## Task to carry out:
Your reply must hold the lines from the one containing "Image resolution: width=1120" to the end of the entries, copied exactly, with pictures excluded.
::::
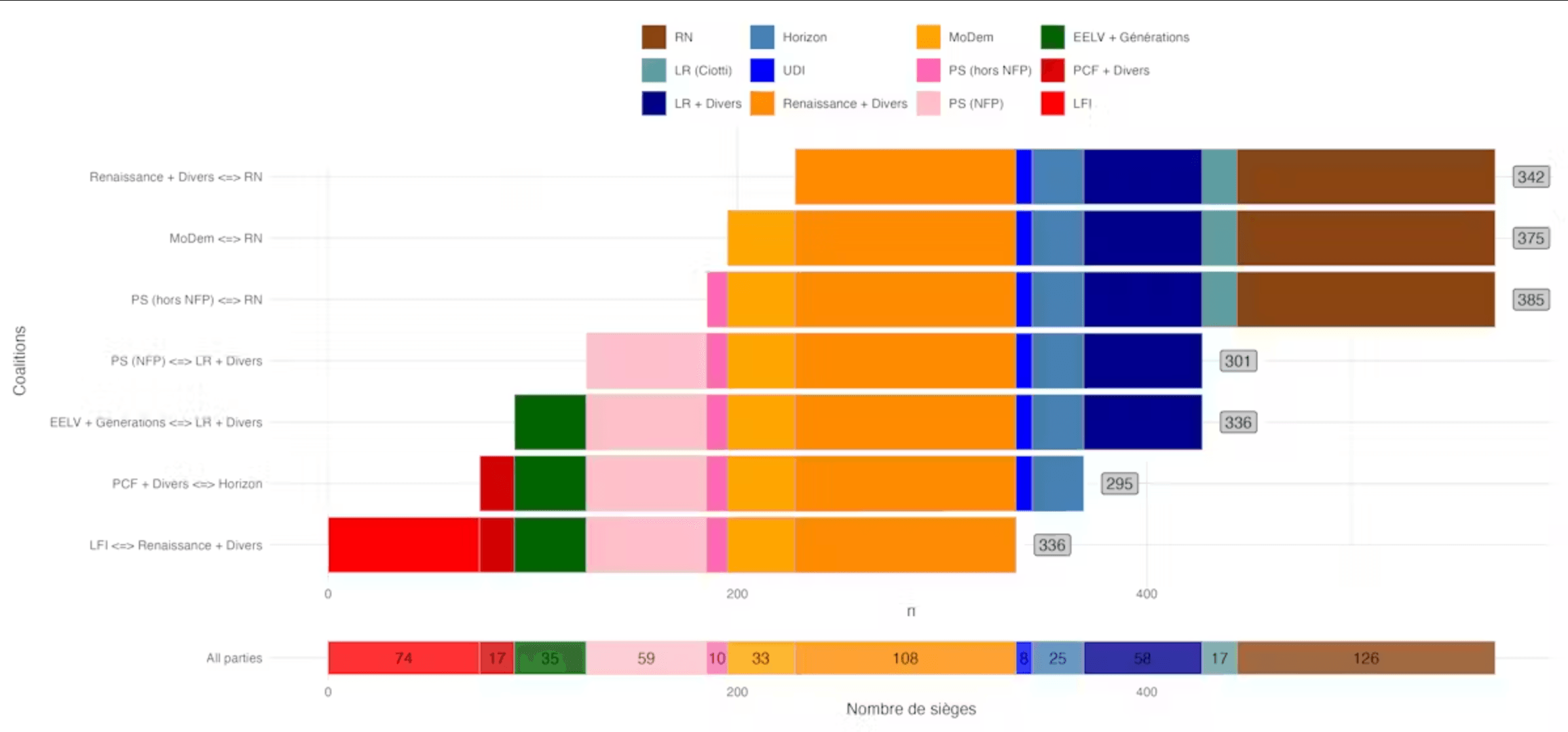Click the RN segment showing 126 seats
Screen dimensions: 1568x732
[1366, 658]
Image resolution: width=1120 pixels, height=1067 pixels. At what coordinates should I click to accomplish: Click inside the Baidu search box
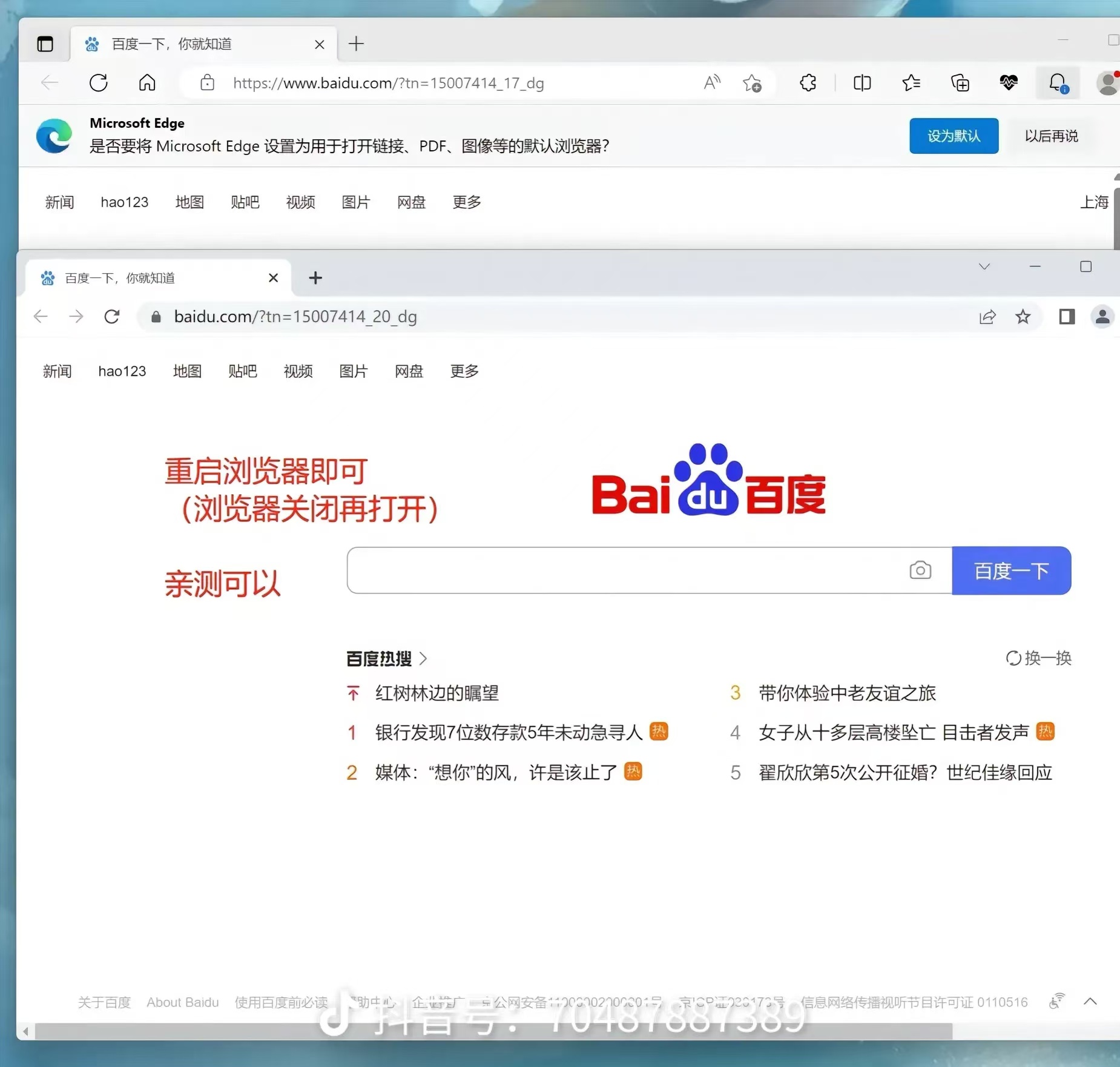[x=624, y=570]
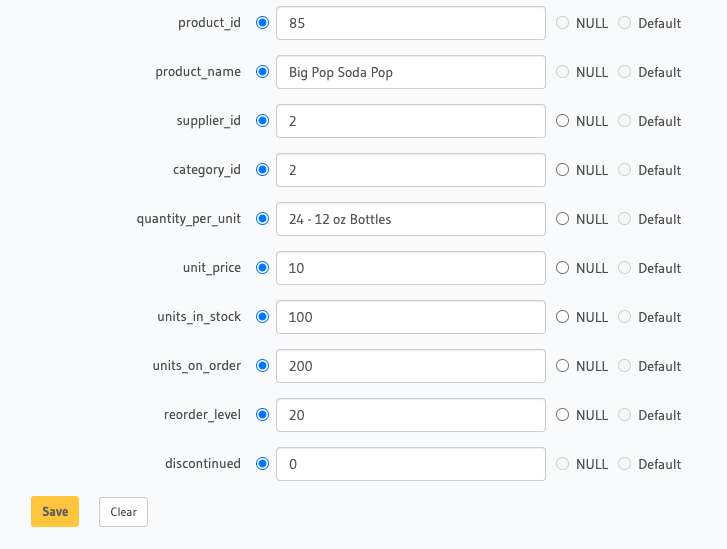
::::
## Reply:
Image resolution: width=1120 pixels, height=1067 pixels. At what coordinates should I click to accomplish: Click inside the Baidu search box
[x=624, y=570]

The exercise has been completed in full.